This has been a tough year for me. We are three kids deep, I finished my PhD program, and I have felt like I am running myself ragged at work. Not to mention that everyone in my family has contracted the bubonic plague this year. I’m popping Advil Cold & Sinus like it’s a street drug and considered showing up at my family doctor with a firearm demanding a magic potion to give me my energy back. Life has been hectic, and every relationship right now feels strained. My husband and I started doing something a few years ago that has deeply impacted our marriage for the better.
We stopped sleeping together.
I’m a Dr. now so you should probably pay attention. Equilibrium theory says that intimacy and distance vary together. I know that this is true every time my husband continues watching an episode of “Alaskan Bush People” even after I have told him to stop. If I see one more clan member refer to “Brown Town,” I will set the television on fire. I burn holes through the side of his face with my eyes trying to will the remote into my hand like that child sorceress Matilda, all while sitting as far from him on the couch as possible. I am one of the only adults on this planet who has never smoked weed, and all those brain cells I preserved in high school start dwindling the second Bear and Snowbird ask Pa for a lick of the family lolly. Let’s turn on “Sister Wives” like the cultured adults we are. My husband and I tend to sit close to one another in the evening, but not during “Alaskan Bush People.” I’m seething. And equilibrium theory says that the level of intimacy I feel, will correlate to the level of distance I keep between him and I on that couch.
There are some days that we are literally ships in the night. I barely see him. In between running to and from work and errands today, I stopped by my house. My husband was standing in the driveway when I pulled in, and at the sight of me, he smiled. There was something really warm about the way his face lit up. After seven years of marriage and three kids, he still blushes when he sees me. It felt like high school and I was Kelly Kapowski. I had to teach a night class, so I didn’t stay long, but for the rest of the evening my mind wandered back to that effortless grin he gave me. I needed that moment with him in a day that would be largely marked by his absence.

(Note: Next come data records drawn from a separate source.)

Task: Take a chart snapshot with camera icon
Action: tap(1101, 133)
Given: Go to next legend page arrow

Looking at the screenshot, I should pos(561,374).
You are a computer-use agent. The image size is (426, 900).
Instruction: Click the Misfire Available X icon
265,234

Despite our terrible schedules this year, illness, and Alaskan Bush People, my husband and I made a choice a few years ago that I think keeps us intimately connected and I think you should try it. We stopped sleeping together.
At 5. a.m every morning we stop sleeping. We get up in the dark, fumble our way down the stairs, and we make coffee. Before we run off to our separate locations for the day and alternating commitments we have made, we have worship together. It’s our time to sit uninterrupted with no kids, no social media, and no television. It’s just the two of us, facing one another on the couch, bonding. I look forward to each morning like it’s a romantic date, only it’s our living room sofa, and my teeth aren’t brushed.

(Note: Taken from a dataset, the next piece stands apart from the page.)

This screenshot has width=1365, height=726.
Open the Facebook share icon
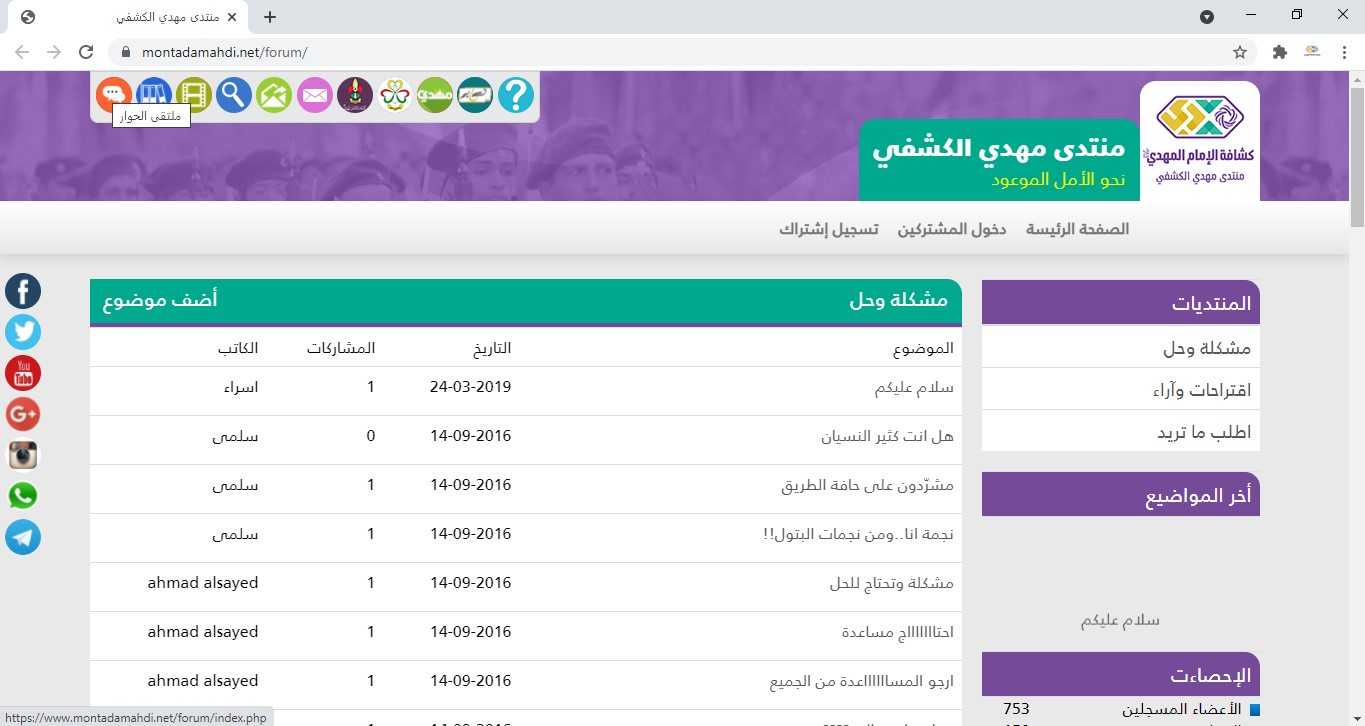[23, 291]
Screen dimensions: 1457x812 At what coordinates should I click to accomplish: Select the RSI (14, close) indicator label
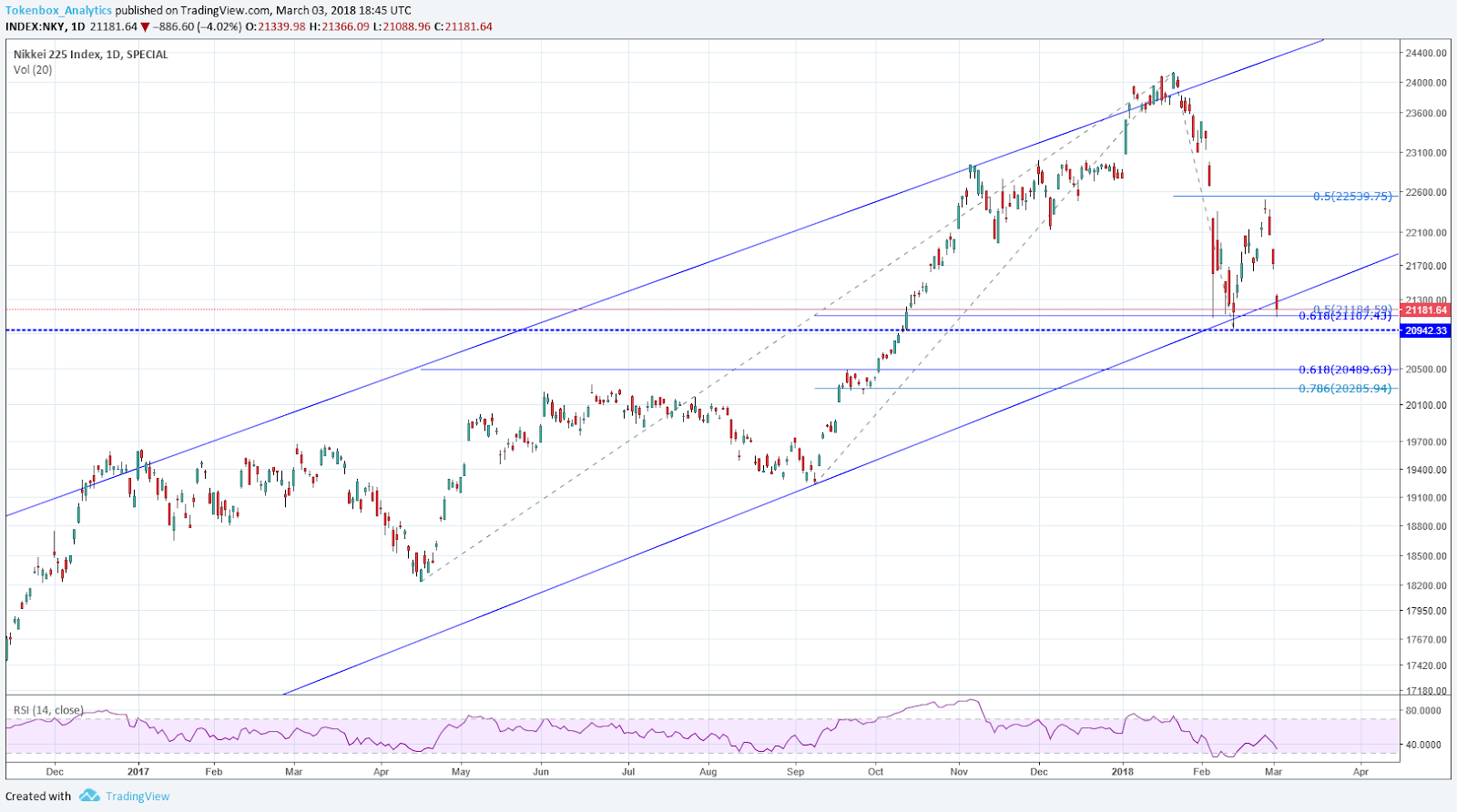[48, 710]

I can see how many couples suffer affairs. Life gets busy. We spend more time at work than we do at home, and equilibrium theory says that intimacy and distance vary together. At 5 a.m., before the sun is even up, my husband and I make sure to close the distance. We stop sleeping.

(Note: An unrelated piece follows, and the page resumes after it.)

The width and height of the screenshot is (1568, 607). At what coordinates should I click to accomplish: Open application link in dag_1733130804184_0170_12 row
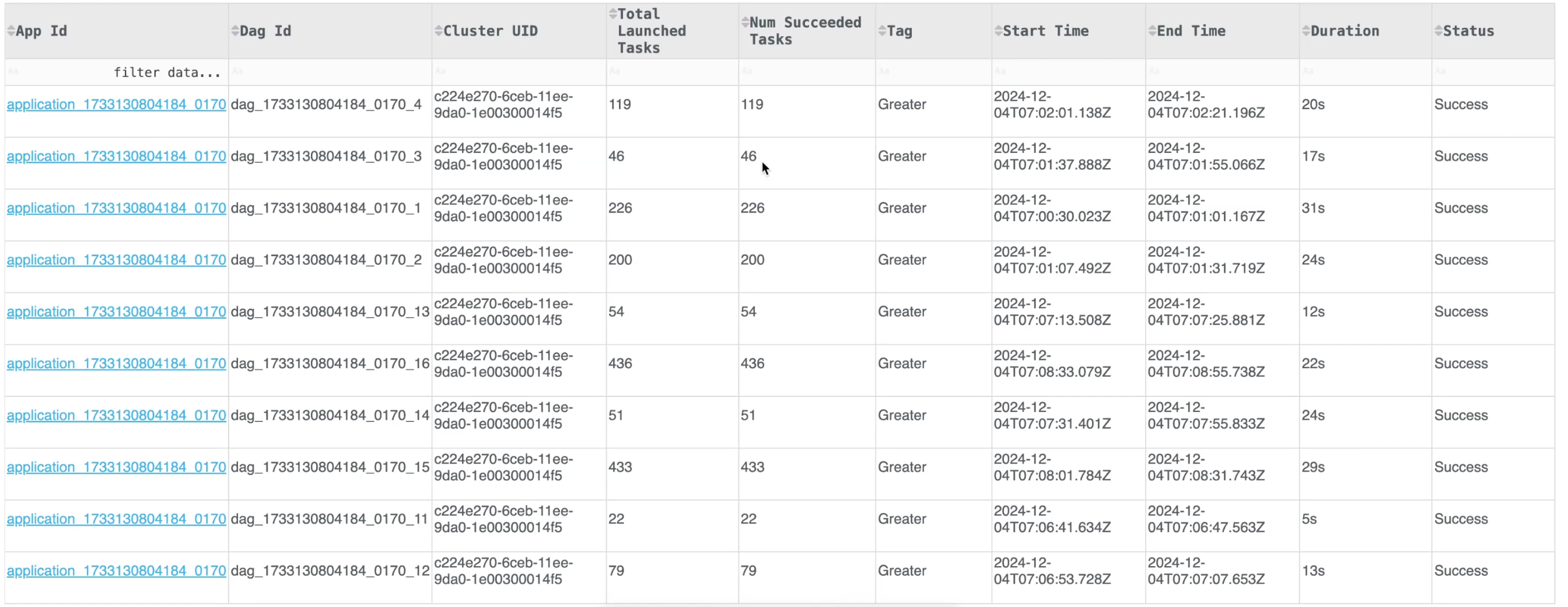pos(116,571)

At first it was hard, but now it feels easy. I can’t imagine going to work without first having sat across from him. When I am on my death bed, one of the memories from my life that will sit like fog in my mind is watching my husband read his Bible in a giant plush robe on our couch. And I just want to throw this out there, there are few things in life more intimate, than kneeling beside someone in prayer. When I go to work after worship with him, his heart comes with me.
About three years ago I stopped sleeping with my husband, and getting up while the world was still dark and my kids were still quiet.
Life is busy. The day won’t just give you time for your relationship. You are going to have to make it.